## Supplied material
◆ ◆ ◆

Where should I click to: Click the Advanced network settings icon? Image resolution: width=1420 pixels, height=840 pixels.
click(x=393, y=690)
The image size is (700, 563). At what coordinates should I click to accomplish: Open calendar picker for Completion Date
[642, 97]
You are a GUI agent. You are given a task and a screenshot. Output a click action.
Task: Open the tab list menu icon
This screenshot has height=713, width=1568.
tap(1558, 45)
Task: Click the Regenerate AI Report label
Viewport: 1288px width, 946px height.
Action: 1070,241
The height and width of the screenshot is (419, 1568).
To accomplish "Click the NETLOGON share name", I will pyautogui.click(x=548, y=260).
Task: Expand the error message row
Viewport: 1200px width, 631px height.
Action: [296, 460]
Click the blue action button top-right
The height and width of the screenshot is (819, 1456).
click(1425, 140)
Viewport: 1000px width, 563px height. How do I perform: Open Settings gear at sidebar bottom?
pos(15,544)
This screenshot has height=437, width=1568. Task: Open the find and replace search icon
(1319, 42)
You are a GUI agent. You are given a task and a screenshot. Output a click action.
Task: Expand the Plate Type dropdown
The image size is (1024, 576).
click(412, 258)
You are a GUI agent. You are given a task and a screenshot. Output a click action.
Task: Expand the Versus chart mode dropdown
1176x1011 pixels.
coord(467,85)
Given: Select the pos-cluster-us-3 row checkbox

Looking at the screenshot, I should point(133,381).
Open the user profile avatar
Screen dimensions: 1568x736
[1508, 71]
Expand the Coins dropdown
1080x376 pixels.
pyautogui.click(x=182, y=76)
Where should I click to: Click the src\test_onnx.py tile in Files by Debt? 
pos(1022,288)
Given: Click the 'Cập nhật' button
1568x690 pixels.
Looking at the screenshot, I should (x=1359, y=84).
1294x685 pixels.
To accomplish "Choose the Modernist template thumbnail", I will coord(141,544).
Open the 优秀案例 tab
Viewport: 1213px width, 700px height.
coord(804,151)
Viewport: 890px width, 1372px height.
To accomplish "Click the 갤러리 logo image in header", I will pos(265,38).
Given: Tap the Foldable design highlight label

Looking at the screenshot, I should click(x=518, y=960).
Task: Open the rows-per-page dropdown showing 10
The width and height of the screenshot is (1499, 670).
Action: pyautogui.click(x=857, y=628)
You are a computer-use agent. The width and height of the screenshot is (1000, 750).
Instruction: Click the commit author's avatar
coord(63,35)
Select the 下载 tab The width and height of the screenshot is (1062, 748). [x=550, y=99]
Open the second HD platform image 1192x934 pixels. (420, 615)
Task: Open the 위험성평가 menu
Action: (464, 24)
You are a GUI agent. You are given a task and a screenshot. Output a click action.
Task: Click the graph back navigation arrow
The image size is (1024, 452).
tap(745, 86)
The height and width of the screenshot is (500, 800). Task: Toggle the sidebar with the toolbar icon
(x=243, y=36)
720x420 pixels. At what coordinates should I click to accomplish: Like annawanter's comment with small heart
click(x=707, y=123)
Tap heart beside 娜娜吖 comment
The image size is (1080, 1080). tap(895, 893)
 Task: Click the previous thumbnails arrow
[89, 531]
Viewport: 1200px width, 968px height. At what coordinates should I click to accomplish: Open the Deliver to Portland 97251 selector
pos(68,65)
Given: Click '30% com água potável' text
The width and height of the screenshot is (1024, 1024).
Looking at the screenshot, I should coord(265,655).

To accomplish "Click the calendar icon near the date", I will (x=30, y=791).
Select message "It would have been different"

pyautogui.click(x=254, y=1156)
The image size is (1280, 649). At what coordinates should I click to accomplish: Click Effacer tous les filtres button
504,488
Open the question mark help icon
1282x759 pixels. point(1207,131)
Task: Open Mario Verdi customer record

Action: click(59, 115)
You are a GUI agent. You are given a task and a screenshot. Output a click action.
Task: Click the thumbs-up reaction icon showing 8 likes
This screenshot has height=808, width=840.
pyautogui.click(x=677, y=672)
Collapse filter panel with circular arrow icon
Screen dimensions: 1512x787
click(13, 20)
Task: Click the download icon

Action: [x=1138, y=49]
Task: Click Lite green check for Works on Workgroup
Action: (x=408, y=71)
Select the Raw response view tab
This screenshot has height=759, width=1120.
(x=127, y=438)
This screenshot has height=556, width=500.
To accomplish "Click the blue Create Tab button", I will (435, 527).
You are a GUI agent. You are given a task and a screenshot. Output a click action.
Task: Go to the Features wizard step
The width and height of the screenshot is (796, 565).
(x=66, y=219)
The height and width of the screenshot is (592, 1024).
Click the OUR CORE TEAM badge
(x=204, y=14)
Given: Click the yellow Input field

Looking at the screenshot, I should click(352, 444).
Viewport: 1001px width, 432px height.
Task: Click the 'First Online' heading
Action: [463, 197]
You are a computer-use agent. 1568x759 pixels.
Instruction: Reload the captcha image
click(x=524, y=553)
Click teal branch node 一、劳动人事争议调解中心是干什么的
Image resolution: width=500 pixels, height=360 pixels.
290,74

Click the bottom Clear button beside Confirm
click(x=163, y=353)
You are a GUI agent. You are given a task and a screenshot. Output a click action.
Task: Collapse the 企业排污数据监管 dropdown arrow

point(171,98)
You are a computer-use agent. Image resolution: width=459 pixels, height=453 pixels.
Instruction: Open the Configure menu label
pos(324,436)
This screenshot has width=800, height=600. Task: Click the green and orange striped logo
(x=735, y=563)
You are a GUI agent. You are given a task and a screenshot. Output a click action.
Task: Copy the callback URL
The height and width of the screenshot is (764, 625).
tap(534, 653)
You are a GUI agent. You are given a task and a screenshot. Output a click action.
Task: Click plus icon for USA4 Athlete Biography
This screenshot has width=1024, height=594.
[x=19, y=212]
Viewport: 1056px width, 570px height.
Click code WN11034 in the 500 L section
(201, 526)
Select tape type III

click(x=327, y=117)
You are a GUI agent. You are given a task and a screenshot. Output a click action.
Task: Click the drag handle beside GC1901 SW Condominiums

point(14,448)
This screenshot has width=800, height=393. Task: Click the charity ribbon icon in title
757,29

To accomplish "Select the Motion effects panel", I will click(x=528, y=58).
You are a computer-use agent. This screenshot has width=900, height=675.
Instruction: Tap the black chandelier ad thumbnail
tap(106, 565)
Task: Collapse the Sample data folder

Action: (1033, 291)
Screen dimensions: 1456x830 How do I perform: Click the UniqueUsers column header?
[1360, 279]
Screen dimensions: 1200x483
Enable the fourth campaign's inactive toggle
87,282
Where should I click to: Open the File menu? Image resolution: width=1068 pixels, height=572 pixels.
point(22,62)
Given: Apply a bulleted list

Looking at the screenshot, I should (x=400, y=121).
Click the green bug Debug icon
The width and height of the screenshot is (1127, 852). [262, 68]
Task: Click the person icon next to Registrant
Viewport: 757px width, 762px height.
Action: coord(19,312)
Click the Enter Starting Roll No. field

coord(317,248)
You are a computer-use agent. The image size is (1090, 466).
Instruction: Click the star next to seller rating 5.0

◆ ◆ ◆

## Description of the task
The lines holding the word "panel" are the answer. Find them in the entries and copy them.

## Answer to the exercise
Collapse filter panel with circular arrow icon
To accomplish "Select the Motion effects panel", I will click(x=528, y=58).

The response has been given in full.